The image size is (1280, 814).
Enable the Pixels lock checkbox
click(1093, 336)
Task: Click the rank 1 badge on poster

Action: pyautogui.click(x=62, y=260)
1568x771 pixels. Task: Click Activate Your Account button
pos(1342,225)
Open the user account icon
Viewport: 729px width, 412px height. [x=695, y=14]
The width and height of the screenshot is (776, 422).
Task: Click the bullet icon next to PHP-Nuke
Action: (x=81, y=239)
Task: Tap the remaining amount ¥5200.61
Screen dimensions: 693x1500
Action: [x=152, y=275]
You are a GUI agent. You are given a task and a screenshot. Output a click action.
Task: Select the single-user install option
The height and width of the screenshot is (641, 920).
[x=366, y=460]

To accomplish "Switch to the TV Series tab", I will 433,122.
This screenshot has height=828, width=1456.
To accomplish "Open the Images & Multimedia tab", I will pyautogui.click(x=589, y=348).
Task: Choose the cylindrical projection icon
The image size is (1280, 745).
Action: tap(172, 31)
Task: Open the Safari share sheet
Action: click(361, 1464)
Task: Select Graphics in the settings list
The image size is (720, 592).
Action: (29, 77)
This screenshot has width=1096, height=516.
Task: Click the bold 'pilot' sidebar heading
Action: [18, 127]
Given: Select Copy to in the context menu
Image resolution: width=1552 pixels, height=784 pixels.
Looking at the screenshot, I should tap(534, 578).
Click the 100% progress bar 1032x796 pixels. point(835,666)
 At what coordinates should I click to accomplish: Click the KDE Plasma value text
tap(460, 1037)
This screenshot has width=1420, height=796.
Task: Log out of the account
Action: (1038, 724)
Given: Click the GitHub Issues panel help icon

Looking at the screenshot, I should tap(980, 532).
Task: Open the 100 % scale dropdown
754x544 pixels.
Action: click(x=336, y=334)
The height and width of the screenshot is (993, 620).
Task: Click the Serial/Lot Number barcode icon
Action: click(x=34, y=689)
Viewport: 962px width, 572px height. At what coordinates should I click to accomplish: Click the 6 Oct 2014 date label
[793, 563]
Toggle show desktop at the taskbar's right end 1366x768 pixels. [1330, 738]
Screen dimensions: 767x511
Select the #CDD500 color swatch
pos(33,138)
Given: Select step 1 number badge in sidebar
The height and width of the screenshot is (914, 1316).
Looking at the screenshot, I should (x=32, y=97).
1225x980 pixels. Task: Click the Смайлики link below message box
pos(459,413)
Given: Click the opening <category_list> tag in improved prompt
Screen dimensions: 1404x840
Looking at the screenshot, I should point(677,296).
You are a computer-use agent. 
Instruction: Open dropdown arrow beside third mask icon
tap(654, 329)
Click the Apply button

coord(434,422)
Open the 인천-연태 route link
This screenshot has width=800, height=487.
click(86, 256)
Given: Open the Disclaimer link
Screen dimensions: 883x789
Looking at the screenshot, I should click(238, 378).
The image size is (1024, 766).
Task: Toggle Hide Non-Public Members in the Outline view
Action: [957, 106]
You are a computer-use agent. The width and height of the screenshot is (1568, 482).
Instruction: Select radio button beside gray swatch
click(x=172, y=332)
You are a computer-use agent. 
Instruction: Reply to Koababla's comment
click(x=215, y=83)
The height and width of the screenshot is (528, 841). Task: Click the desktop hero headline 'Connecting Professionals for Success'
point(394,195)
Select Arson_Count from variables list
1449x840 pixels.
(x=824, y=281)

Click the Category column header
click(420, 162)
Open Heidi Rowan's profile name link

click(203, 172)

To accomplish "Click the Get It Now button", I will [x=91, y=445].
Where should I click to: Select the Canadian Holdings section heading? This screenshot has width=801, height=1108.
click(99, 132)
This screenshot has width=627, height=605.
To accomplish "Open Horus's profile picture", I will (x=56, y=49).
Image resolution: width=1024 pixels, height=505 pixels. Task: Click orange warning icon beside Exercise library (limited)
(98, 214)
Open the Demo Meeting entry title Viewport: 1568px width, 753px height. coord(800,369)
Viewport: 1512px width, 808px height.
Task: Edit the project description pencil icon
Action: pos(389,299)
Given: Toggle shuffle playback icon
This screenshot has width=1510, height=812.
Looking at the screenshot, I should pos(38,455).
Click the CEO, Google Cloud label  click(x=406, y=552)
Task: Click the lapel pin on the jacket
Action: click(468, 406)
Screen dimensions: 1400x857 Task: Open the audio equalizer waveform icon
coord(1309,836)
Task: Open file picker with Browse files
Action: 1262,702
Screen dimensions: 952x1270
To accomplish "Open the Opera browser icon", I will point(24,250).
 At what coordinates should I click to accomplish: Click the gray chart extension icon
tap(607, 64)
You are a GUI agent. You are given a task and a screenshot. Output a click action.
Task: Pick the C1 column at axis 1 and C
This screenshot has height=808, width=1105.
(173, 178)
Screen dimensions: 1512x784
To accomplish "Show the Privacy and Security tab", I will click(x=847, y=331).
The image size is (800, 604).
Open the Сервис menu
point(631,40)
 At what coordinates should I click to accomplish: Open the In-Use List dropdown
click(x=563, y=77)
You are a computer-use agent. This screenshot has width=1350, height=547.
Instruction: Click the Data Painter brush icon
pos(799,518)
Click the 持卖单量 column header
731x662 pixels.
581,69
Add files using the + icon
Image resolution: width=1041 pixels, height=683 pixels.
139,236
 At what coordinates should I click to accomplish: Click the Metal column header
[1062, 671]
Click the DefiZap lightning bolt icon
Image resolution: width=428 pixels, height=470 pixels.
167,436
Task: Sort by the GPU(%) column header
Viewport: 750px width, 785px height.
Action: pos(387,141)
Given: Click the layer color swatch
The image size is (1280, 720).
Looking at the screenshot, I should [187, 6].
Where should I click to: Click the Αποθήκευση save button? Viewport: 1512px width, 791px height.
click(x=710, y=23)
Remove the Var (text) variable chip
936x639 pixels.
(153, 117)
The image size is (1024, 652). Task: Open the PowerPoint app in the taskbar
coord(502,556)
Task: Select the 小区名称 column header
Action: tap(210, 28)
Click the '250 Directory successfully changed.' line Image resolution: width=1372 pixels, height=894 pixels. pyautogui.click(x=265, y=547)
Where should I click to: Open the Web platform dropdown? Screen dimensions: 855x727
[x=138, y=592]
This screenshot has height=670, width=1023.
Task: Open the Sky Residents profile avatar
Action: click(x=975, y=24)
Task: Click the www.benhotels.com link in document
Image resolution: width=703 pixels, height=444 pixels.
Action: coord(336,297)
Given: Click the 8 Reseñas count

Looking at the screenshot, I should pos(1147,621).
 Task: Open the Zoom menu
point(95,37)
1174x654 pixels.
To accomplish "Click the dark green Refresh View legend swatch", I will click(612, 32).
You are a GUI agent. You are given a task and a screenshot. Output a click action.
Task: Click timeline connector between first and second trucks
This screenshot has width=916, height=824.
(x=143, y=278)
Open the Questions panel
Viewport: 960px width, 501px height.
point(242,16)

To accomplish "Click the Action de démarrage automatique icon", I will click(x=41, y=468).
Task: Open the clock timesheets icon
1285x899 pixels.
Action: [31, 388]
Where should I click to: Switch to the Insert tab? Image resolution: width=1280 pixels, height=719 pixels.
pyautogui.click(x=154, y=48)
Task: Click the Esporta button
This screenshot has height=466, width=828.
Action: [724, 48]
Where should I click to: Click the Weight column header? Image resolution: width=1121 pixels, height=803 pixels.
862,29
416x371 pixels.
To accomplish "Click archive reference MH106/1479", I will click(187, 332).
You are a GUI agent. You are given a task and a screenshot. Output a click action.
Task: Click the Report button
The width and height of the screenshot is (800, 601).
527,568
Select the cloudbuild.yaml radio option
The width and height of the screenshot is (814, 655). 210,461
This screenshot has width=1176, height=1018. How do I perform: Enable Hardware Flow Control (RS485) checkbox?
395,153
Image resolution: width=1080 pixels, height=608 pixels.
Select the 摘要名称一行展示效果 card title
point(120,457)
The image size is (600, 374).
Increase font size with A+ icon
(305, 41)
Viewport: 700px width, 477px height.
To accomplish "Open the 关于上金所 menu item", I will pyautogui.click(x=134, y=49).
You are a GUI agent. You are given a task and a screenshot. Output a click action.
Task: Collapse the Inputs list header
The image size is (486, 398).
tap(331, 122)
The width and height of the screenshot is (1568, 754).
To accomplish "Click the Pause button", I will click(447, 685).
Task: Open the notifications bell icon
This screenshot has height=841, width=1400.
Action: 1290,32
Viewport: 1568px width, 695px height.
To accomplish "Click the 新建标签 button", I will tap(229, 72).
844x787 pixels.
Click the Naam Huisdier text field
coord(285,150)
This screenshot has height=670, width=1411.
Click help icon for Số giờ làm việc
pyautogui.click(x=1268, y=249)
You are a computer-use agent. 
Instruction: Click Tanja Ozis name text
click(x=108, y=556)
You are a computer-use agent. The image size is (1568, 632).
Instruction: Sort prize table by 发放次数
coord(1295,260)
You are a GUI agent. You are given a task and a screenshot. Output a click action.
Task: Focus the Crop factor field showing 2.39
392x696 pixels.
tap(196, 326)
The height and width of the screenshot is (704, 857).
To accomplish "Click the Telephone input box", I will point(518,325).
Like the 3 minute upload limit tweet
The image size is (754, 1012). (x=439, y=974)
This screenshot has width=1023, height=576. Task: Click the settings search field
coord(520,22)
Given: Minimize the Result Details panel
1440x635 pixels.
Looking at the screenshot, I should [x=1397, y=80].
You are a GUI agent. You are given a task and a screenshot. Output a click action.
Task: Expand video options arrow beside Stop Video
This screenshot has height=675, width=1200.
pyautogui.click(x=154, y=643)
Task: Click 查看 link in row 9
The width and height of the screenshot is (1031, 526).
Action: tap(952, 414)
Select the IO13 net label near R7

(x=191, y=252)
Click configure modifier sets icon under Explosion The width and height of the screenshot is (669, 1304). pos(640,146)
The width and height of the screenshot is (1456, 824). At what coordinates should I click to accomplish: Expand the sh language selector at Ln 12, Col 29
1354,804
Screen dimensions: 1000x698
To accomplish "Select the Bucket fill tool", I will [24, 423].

EXERCISE
Transcribe the records above exactly, beginning at the line that contains "This screenshot has height=670, width=1411." and ending with the line that contains "You are a computer-use agent. The image", both included, and nothing else.

REPLY
This screenshot has height=670, width=1411.
Click help icon for Số giờ làm việc
pyautogui.click(x=1268, y=249)
You are a computer-use agent. 
Instruction: Click Tanja Ozis name text
click(x=108, y=556)
You are a computer-use agent. The image size is (1568, 632).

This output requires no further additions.